A stream of corrections is undermining the newspaper's credibility
The New York Times has, yet again, issued a humiliating correction. Earlier this week, the paper ran a story about a Michigan-based elections software company becoming “a conspiracy theory target” over supposed “election falsehoods”. One example was the claim that Konnech, the company in question, was improperly sharing voter data with China. Yet just 24 hours later, the CEO of Konnech was arrested after investigators found it had stored voter data…in China.
The follow-up story by Stuart Thompson, a technology reporter, prompted a correction to the original story, also by Thompson. “After this article was published, the chief executive of Konnech was arrested in connection with an investigation into the possible theft of personal information about poll workers,” the Times correction noted, with considerable, if understandable, understatement.
Among media insiders, New York Times corrections are a source of endless hilarity, almost a byword for journalistic haplessness. The Times recently dragged the Queen into its endless Comedy of Corrections when it claimed the cost to taxpayers for Her Majesty’s funeral would come with a “hefty price tag” amid rising inflation. Observers swiftly noted that, using the Times’s own (erroneous) calculation, that “burden” would be 20 pence per household. Correction ensued.
The Times issued a correction earlier this year after confusing $100 billion with $100 million and, just this month, for doing the same with 140 billion and 140 million cubic meters. And as Times editorial board member Mara Gay demonstrated, maths clearly is not the NYT’s strong suit either. On national TV, she claimed that Michael Bloomberg could have given each of America’s 330 million people one million dollars instead of spending $500 million dollars on his presidential campaign.
But the Konnech correction points to a much more serious problem than the Times’s inability to work with large numbers. At the heart of the paper’s first story about the company was an alarming claim that the “tiny” (read: innocent) company was being subjected to an onslaught of Right-wing conspiracy theories.

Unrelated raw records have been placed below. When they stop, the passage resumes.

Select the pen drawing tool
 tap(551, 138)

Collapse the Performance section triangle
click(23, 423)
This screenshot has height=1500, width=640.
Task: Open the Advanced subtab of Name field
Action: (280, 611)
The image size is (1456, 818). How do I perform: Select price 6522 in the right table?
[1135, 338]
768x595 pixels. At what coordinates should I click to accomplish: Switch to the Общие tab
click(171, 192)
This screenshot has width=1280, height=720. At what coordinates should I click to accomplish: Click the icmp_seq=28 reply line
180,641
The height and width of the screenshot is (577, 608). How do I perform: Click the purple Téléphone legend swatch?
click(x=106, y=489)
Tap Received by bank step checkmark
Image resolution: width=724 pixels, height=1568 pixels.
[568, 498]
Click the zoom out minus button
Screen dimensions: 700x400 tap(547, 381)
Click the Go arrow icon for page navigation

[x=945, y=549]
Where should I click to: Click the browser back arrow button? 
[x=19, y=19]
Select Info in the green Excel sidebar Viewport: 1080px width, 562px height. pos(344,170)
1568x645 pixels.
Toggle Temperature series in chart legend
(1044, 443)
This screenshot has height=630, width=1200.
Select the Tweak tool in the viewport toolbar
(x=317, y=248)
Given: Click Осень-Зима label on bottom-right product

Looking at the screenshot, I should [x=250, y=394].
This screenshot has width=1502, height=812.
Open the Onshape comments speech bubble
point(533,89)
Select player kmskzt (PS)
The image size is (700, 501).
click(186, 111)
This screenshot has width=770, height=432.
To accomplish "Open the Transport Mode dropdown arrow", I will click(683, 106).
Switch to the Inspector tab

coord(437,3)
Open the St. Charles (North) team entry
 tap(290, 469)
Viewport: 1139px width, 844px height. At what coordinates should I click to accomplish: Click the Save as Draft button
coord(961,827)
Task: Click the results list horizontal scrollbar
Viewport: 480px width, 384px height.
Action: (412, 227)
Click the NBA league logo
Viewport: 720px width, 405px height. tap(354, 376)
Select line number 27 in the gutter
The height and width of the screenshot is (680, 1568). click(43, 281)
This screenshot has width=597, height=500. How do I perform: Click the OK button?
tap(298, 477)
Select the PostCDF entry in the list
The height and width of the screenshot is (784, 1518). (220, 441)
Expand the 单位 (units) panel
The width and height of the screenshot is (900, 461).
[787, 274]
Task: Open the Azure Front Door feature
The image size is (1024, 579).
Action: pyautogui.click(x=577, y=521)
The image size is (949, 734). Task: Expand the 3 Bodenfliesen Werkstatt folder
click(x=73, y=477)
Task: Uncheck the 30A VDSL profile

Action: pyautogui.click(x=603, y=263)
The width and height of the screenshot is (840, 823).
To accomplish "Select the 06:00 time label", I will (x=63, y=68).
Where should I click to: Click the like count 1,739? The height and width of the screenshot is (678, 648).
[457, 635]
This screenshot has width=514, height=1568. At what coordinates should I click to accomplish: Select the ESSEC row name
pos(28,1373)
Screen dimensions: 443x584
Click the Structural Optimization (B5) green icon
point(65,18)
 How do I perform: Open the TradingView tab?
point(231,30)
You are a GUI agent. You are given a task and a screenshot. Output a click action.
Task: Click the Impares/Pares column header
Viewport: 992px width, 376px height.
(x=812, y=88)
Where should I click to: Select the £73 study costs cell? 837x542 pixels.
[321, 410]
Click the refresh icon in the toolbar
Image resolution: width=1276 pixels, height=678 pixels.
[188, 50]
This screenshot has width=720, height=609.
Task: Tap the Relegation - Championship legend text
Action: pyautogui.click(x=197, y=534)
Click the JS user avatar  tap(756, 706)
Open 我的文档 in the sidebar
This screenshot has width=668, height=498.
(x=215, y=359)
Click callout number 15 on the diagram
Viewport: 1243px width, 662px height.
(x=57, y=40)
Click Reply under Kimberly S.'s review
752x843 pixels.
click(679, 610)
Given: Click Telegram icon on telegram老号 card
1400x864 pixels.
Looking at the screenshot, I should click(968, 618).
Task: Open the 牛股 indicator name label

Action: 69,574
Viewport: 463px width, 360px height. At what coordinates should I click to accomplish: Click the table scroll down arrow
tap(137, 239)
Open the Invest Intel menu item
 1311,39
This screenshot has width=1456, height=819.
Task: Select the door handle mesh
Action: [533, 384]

That last term, conspiracy theory, has become a shibboleth of the coastal elite who run American media. By appending it to any claim, the lever pullers of power are able to marginalise not just the claim but those daring to make it.
This was precisely the case with the lab leak theory, according to which Covid-19 emerged from the lab in Wuhan that studies coronaviruses. A month before a pandemic was even declared, the Times (along with the Washington Post, which published a nearly identical article the same day) came out swinging by calling the idea a conspiracy theory spread by “fringe” elements.
The reason the tactic works so well is that the Times fervently and prominently covers actual conspiracy theories. A Google search for “New York Times conspiracy theory” returns a host of wild, wacky and outright dangerous ideas, like the infamous QAnon quackery concerning ludicrous claims about cannibalistic paedophiles taking over America.
As I wrote in The Gray Lady Winked, the publication plays a dangerous game by using this kind of epistemic weaponry, such as the tool at the heart of the 1619 Project, which is not just a “reframing of American history” but a redeployment of the common conception of truth.
While the Times might fancy itself responsible enough to safely wield tactics like stamping unfavourable ideas with the dreaded “Conspiracy Theory” warning label, it won’t take long for other, less noble-minded institutions to do the same. Ultimately, when everything is a conspiracy theory, there is no longer any meaningful conspiracy — except those crafted by the theorists.